Sunday, September 11, 2011

Issues of an insensitive trans-man 101

One thing I've always noticed in the transgender community was how sensitive people were to things, which it's understandable, they're going through a lot of shit just like I am, but sometimes it feels so excessive. I've always called people - male, female, my mother - guys just as a casual greeting, but I just went into this chat room called TGchatroom, and I greeted them 'hi guys' like I always do to people. Bad move. Very, very bad move.

They all pretty much jumped on me. I hate going somewhere where I feel like I'm going to be attacked for saying something wrong. That's not a safe environment and makes me feel uneasy.

This is why I don’t generally reach out to the trans* community. Sorry, guys. And girls, since it seems me saying ‘guys’ as a general umbrella statement is offensive. I know that sounds bitter and sarcastic, but that really got under my skin.

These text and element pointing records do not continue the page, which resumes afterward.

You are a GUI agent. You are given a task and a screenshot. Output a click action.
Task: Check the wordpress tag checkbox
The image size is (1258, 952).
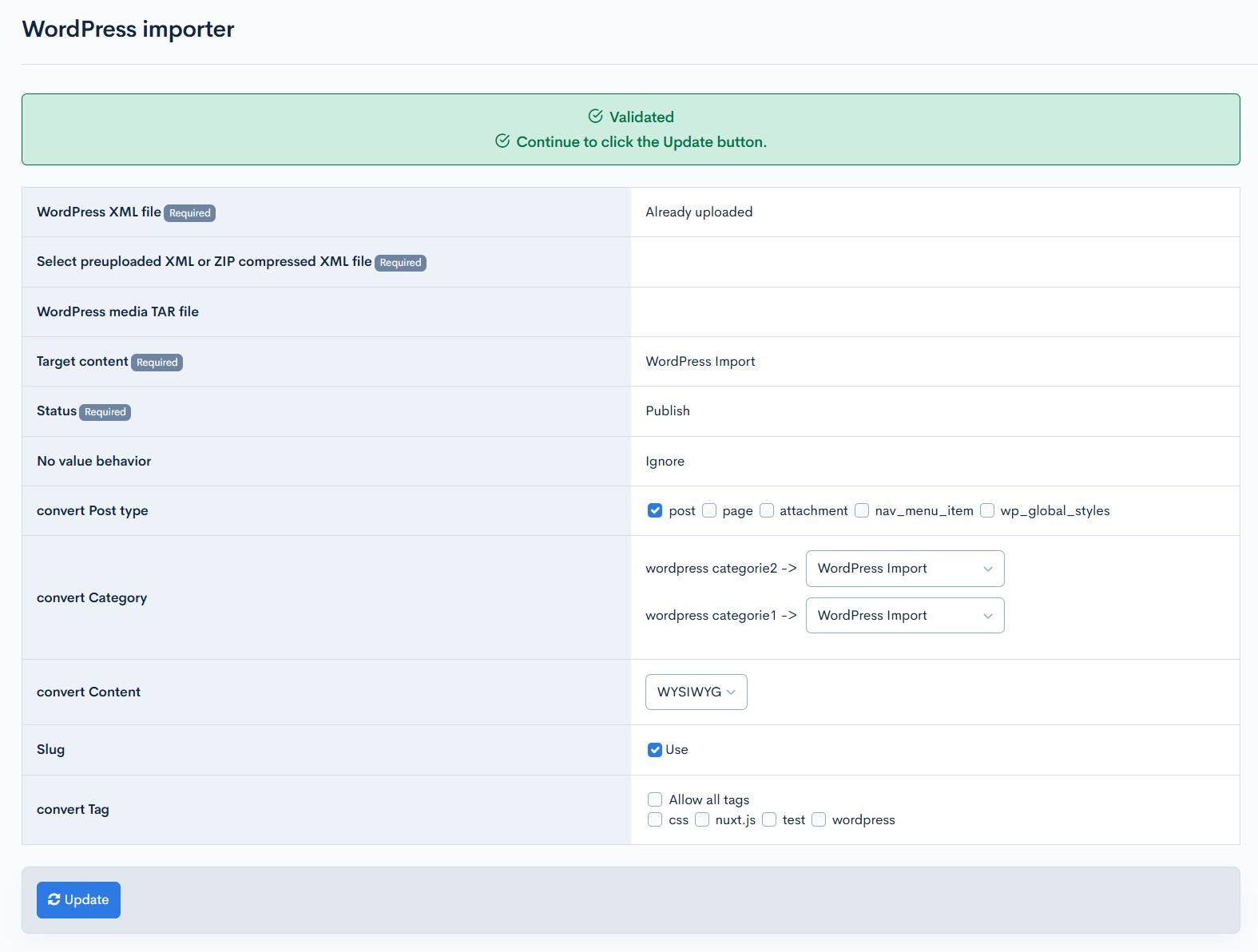(x=819, y=819)
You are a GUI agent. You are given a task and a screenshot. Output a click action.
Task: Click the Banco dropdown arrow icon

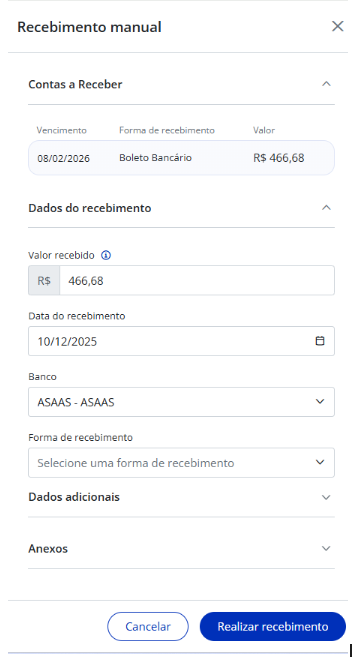click(x=320, y=402)
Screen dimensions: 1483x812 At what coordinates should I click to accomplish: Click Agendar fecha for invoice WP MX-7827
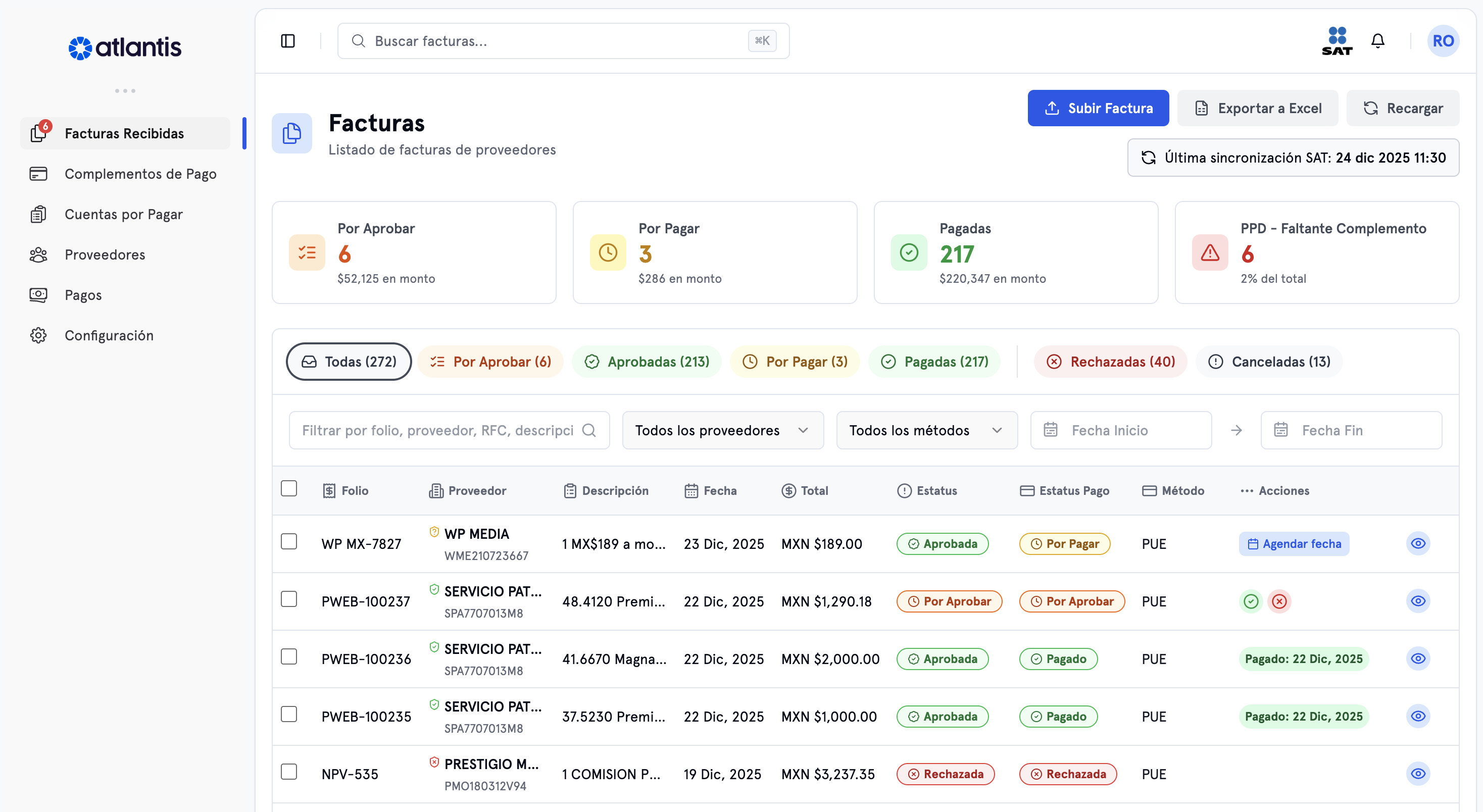point(1294,543)
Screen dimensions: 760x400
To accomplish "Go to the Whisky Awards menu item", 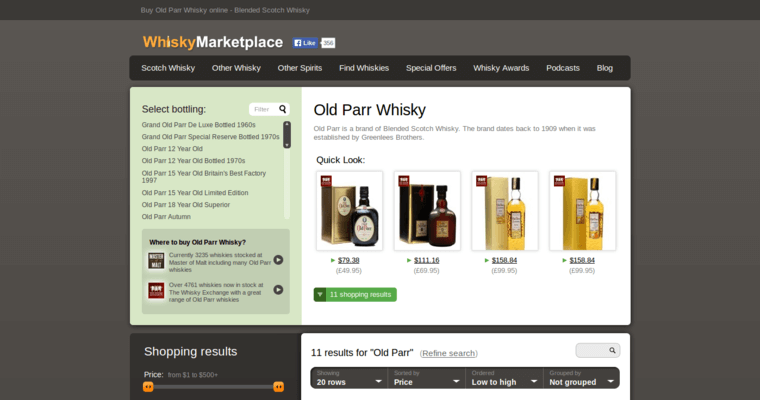I will coord(501,68).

The first response was just a gentle 'and girls! =D' which was fine by me, I could work with that. I was going to apologize, but then one girl was like 'I'm not a guy rawr >:(' which is completely understandable, but after a minute it was just feeling more and more like it was less of a gentle nudge of a response and more of an attack, straight-out, as more people chimed in and the mod was like MIND WHAT YOU'RE SAYING, YOUNG MAN. I don't feel safe in those environments, and thus I left before I could explain myself. Maybe it was a childish thing to do, just to run and not explain myself, but I was feeling attacked.

I get where they're coming from completely and I feel like an insensitive ass for it, but at the same time I feel like to attack someone is overkill and it made me feel very uncomfortable. It was like a damn battalion was coming after me or something. I made a mistake, I was going to apologize, but then I got more than one response exactly the same and it wasn't a good way to start a conversation. I got flustered and left.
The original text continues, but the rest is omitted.